Stated task | In the listing, from the line with "1568x733 pixels. Task: Open" through the end, change "globe" to "world" and leave everything else unchanged. Rewrite only those lines, without the pictures.

Records in a dataset
_ _ _
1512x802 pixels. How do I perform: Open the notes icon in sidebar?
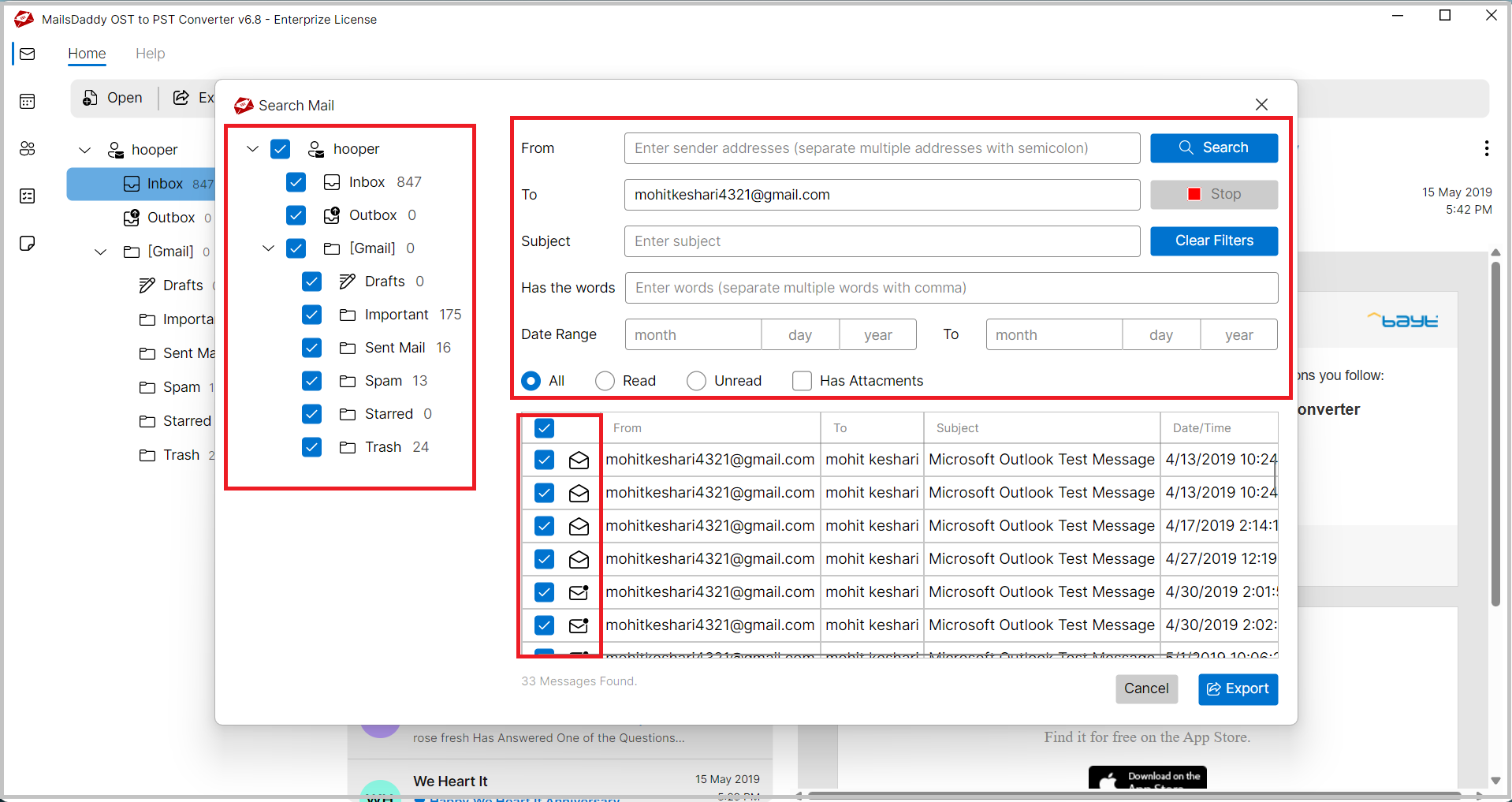point(28,243)
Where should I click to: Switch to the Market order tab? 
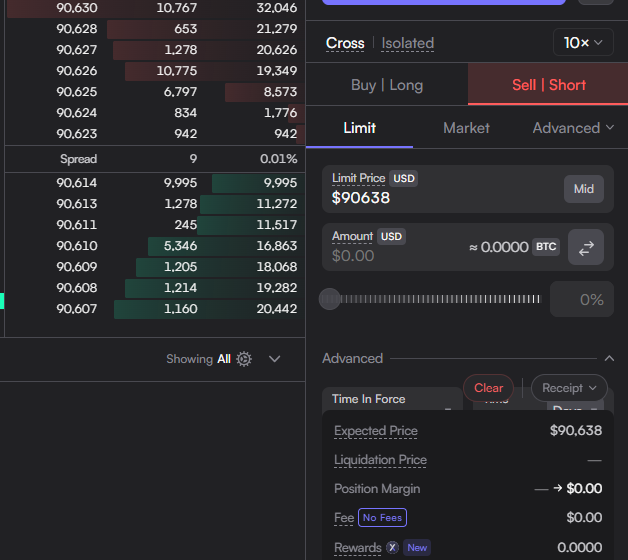[x=466, y=128]
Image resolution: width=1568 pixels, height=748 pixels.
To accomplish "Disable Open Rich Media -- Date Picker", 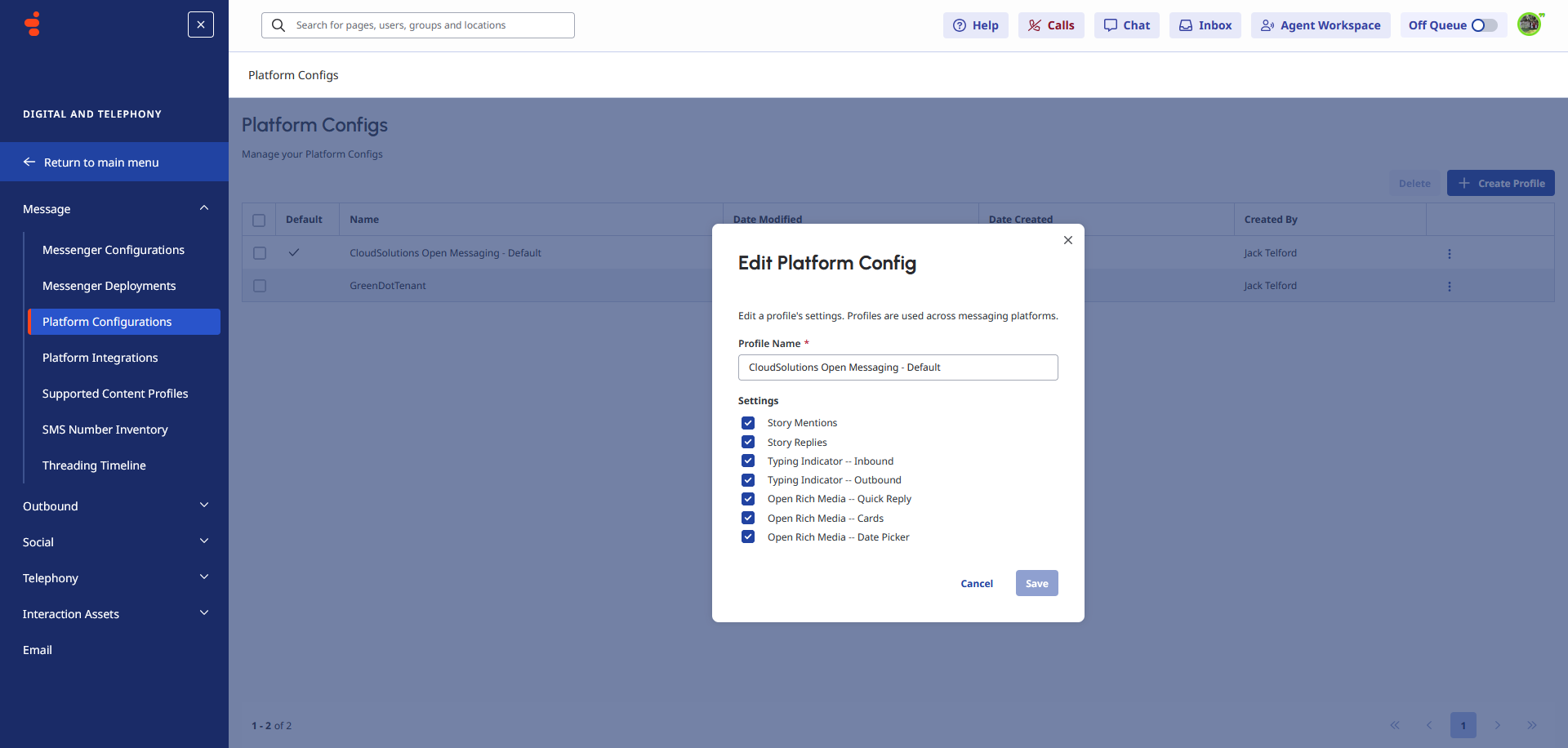I will [748, 537].
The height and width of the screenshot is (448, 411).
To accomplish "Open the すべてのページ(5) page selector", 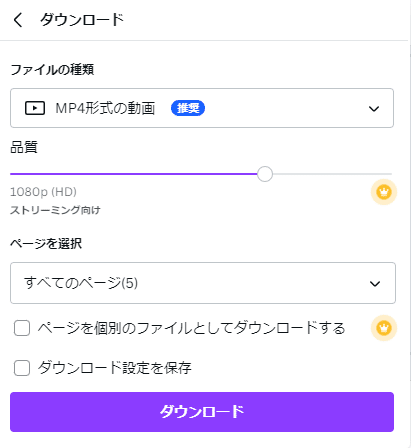I will [x=203, y=283].
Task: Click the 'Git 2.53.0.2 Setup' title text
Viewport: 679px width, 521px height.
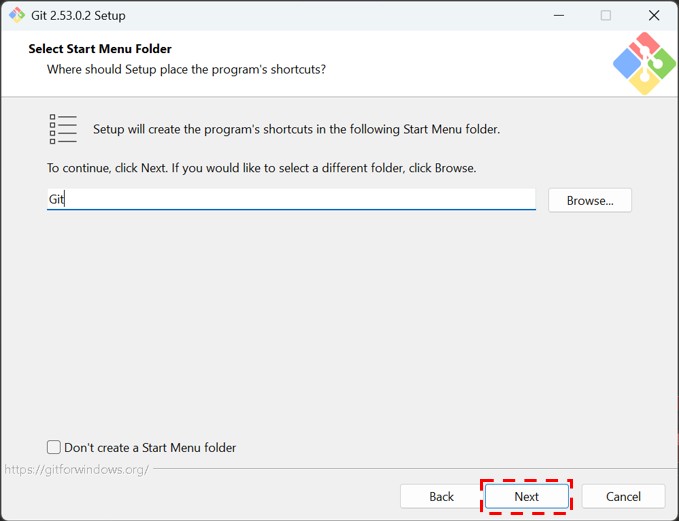Action: 79,16
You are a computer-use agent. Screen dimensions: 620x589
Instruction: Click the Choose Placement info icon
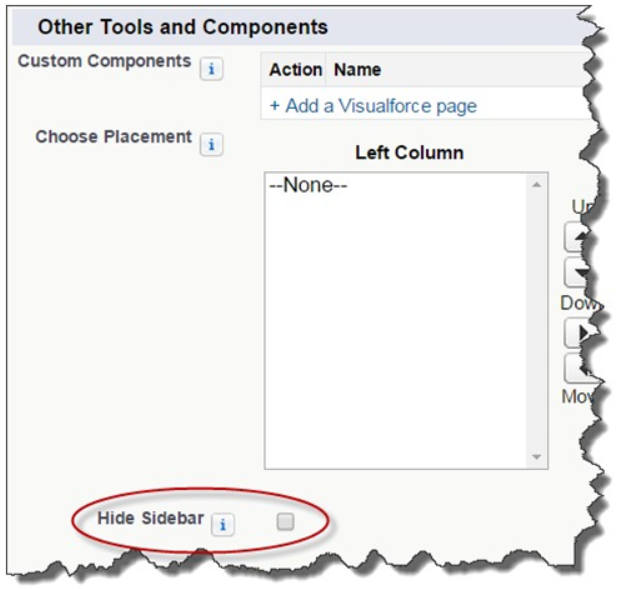212,144
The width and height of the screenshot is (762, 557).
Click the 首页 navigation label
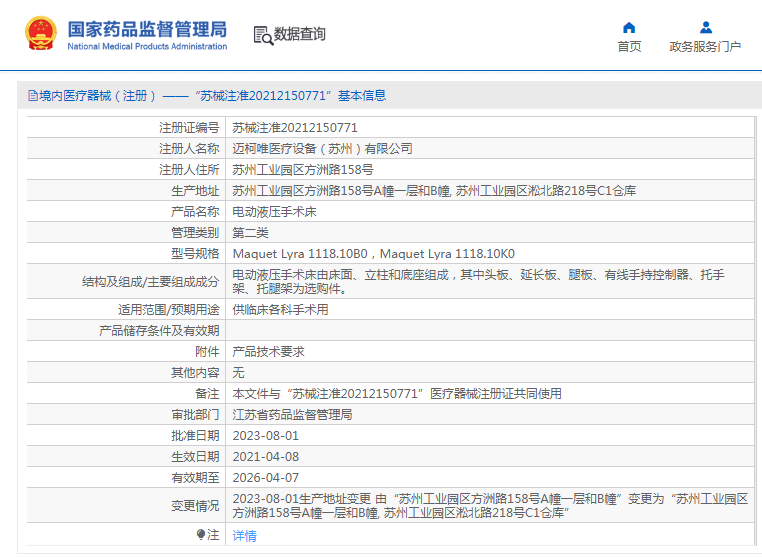(x=629, y=47)
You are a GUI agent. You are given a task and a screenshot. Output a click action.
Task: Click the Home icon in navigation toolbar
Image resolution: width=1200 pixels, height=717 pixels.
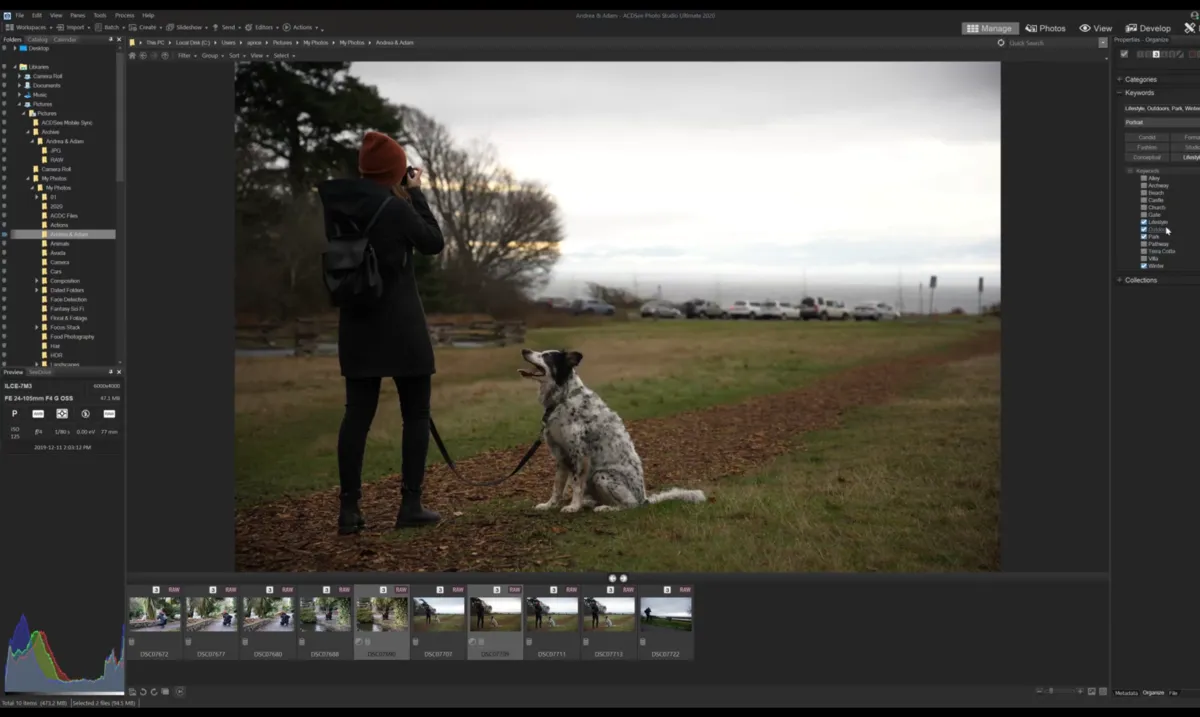132,56
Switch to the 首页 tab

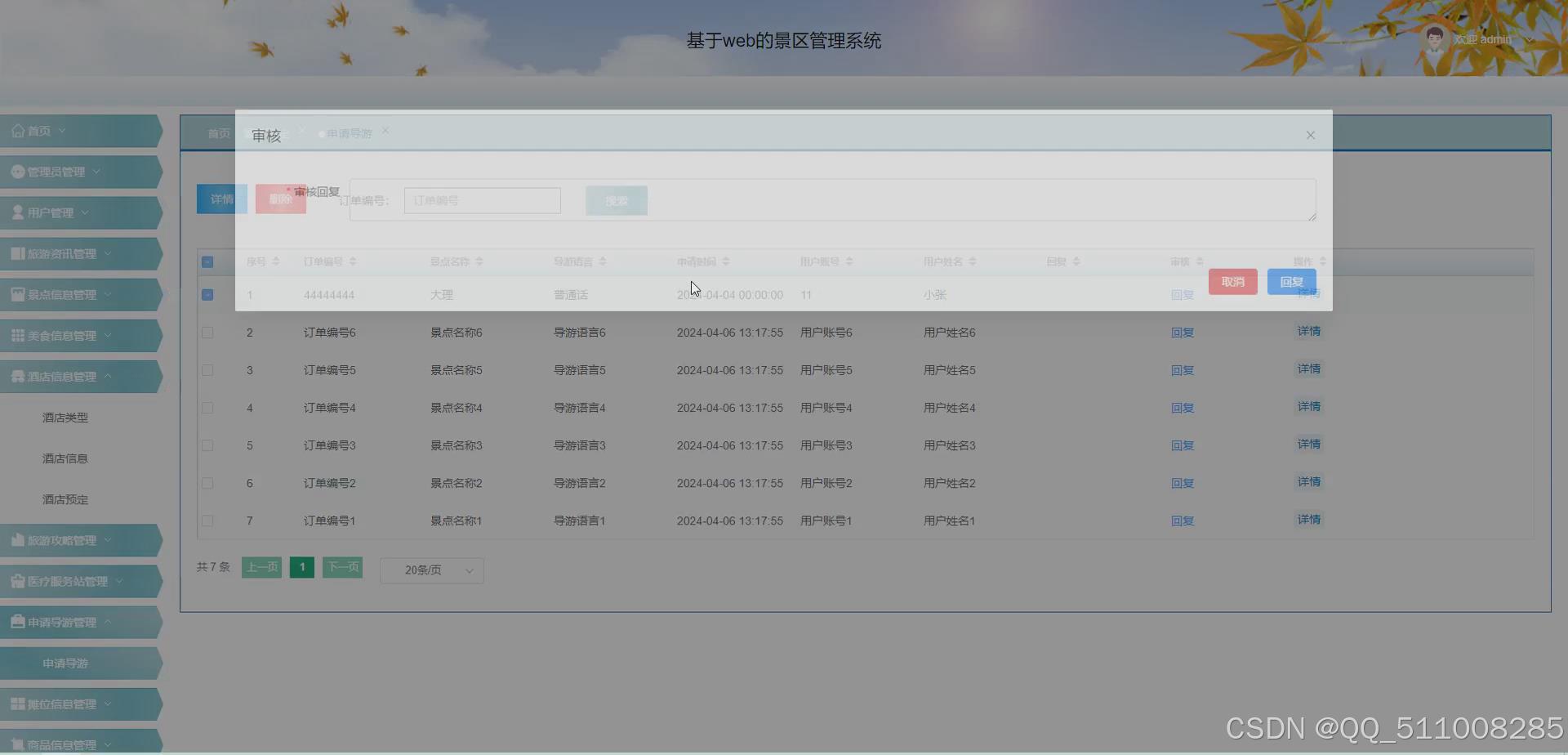point(218,133)
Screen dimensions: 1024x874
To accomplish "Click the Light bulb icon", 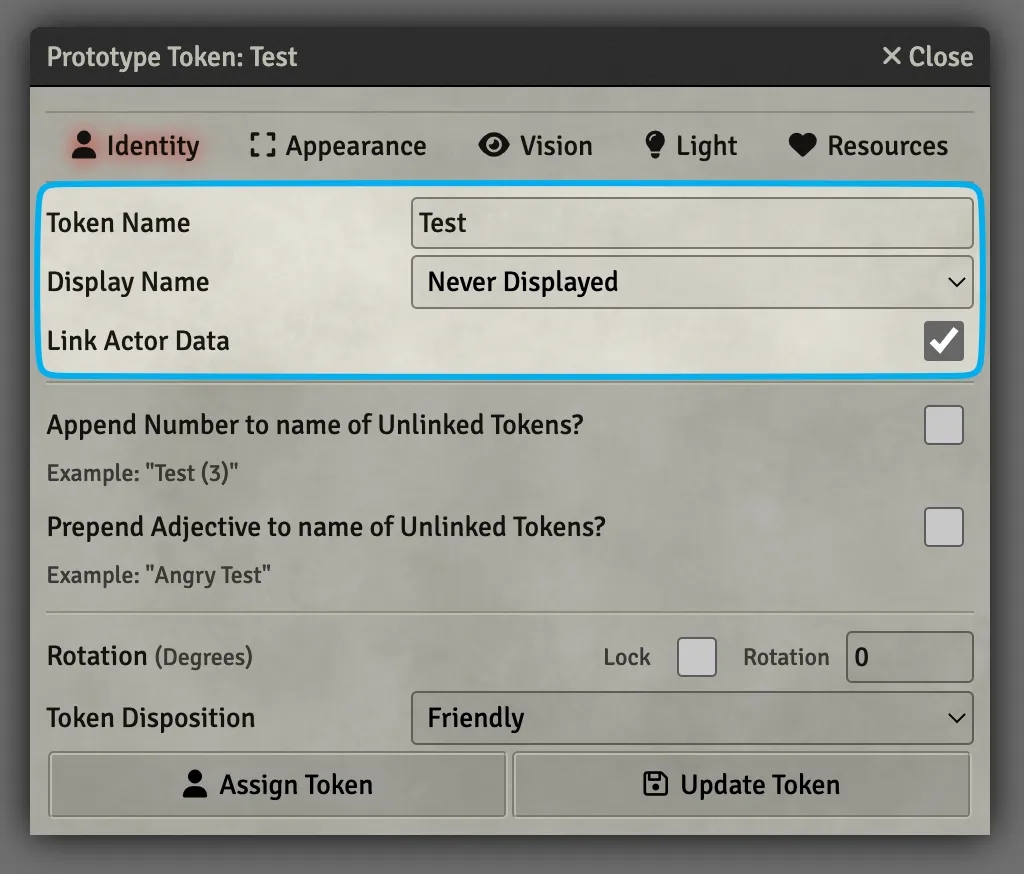I will (x=655, y=146).
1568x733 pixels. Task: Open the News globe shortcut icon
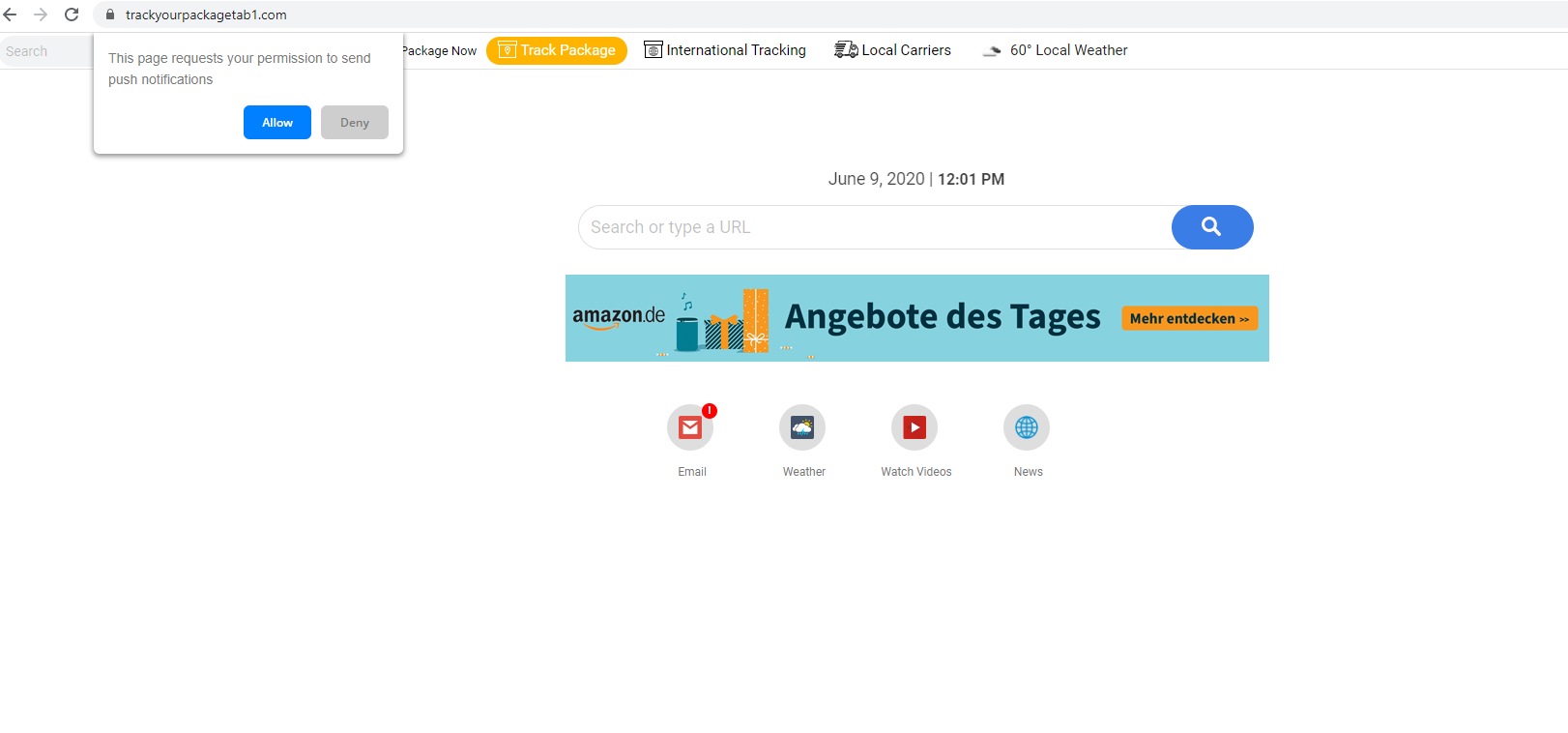point(1027,427)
_ _ _
Answer in full |
1568x733 pixels. Task: Open the News world shortcut icon
point(1027,427)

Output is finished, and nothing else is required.